Governor in Bitchū Province, Tokugawa Shogunate

Ikeda Nagaoki (池田 長発), formally "Ikeda Chikugo no kami Nagaoki", was the governor of small villages of Ibara, Bitchū Province (Okayama Prefecture), Japan, during the end of the Tokugawa shogunate.

He was, at 27, the head of the Second Japanese Embassy to Europe (Japanese:第2回遣欧使節), also called the Ikeda Mission, sent in 1863-1864 by the Tokugawa shogunate to negotiate the cancellation of the open-port status of Yokohama. The mission was sent following the 1863 "Order to expel barbarians" (攘夷実行の勅命) issued by Emperor Kōmei, and the Bombardment of Shimonoseki incidents, in a wish to again close the country to Western influence, and return to sakoku status.

Nagaoki left with a mission of 36 men on a French warship, stopped in Shanghai, India, and Cairo through the Suez Canal. His mission visited the pyramids, a feat which Antonio Beato photographed at the time. He finally arrived in Marseille and then Paris, where he met with Napoleon III and with Philipp Franz von Siebold. He stayed at the Grand Hotel in Paris.

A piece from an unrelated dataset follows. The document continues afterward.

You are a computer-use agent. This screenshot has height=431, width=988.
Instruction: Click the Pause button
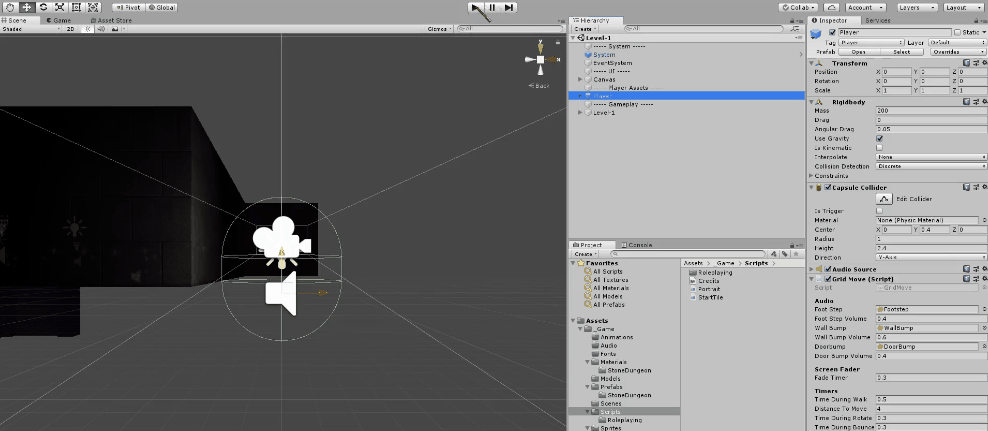(492, 7)
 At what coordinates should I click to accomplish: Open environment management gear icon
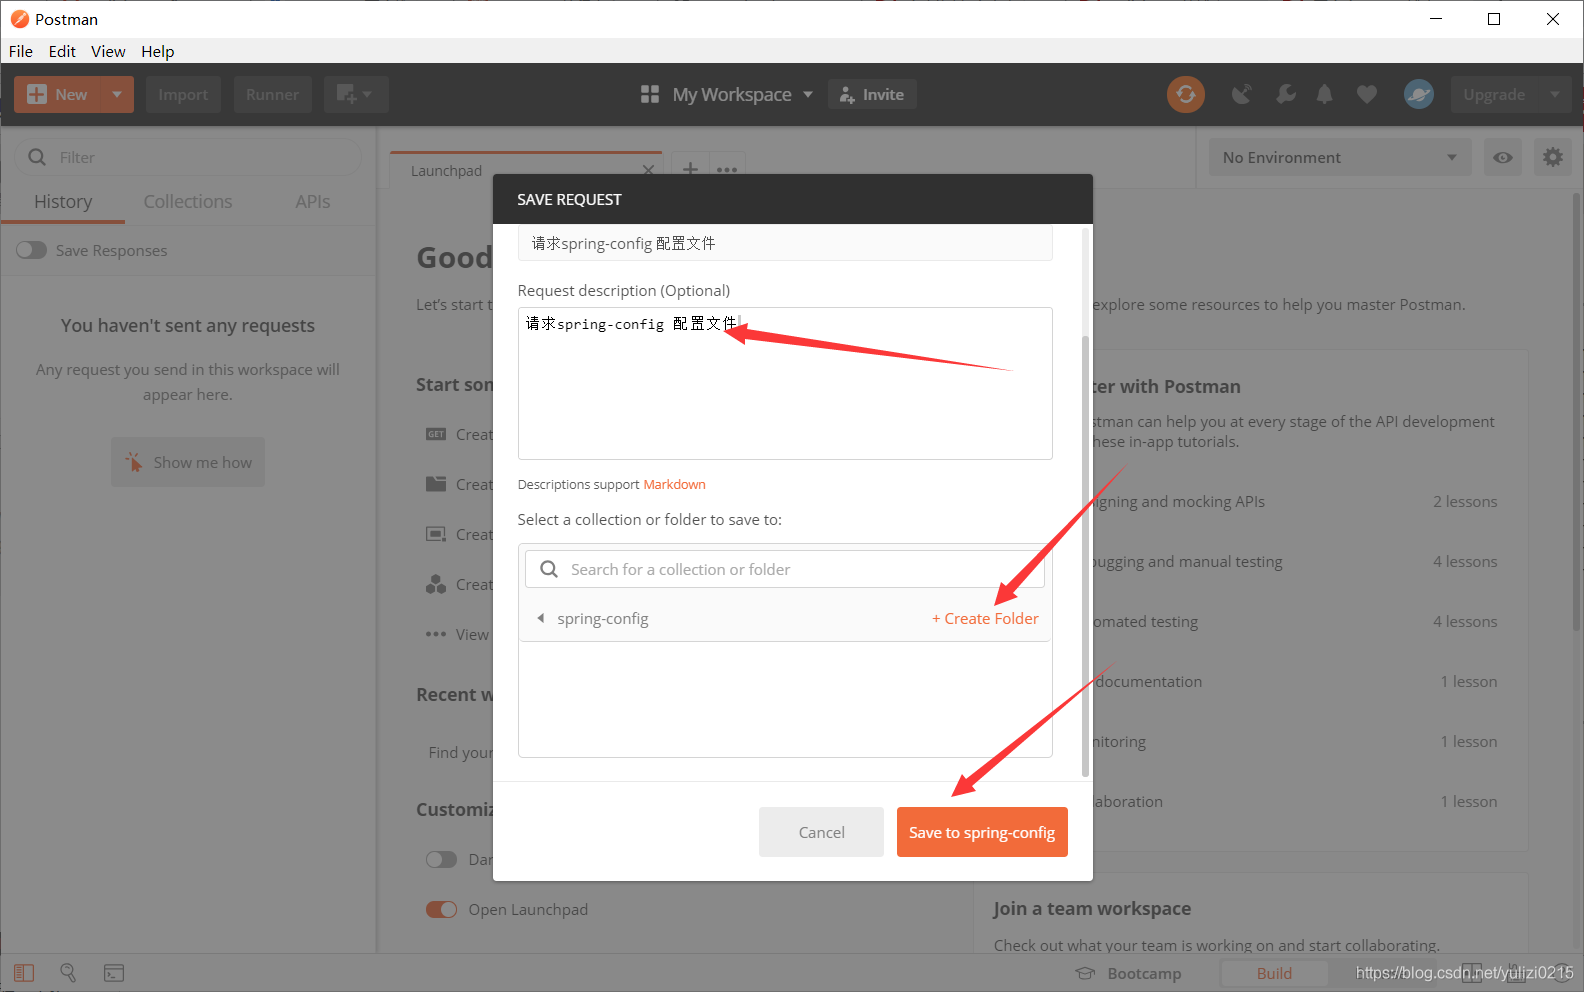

The request to close Japanese harbours to Westerners was doomed as Yokohama was the key springboard for Western activity in Japan. The mission was a total failure. Nagaoki however was very impressed with the advancement of French civilization, and became very active in promoting the dispatch of embassies and students abroad, once he had returned to Japan. He was finally put under house arrest by the Bakufu.

Nagaoki brought many documents from France, related especially to physics, biology, manufacture, textiles and also fermentation technologies. He is considered as one of the fathers of the wine industry in Japan.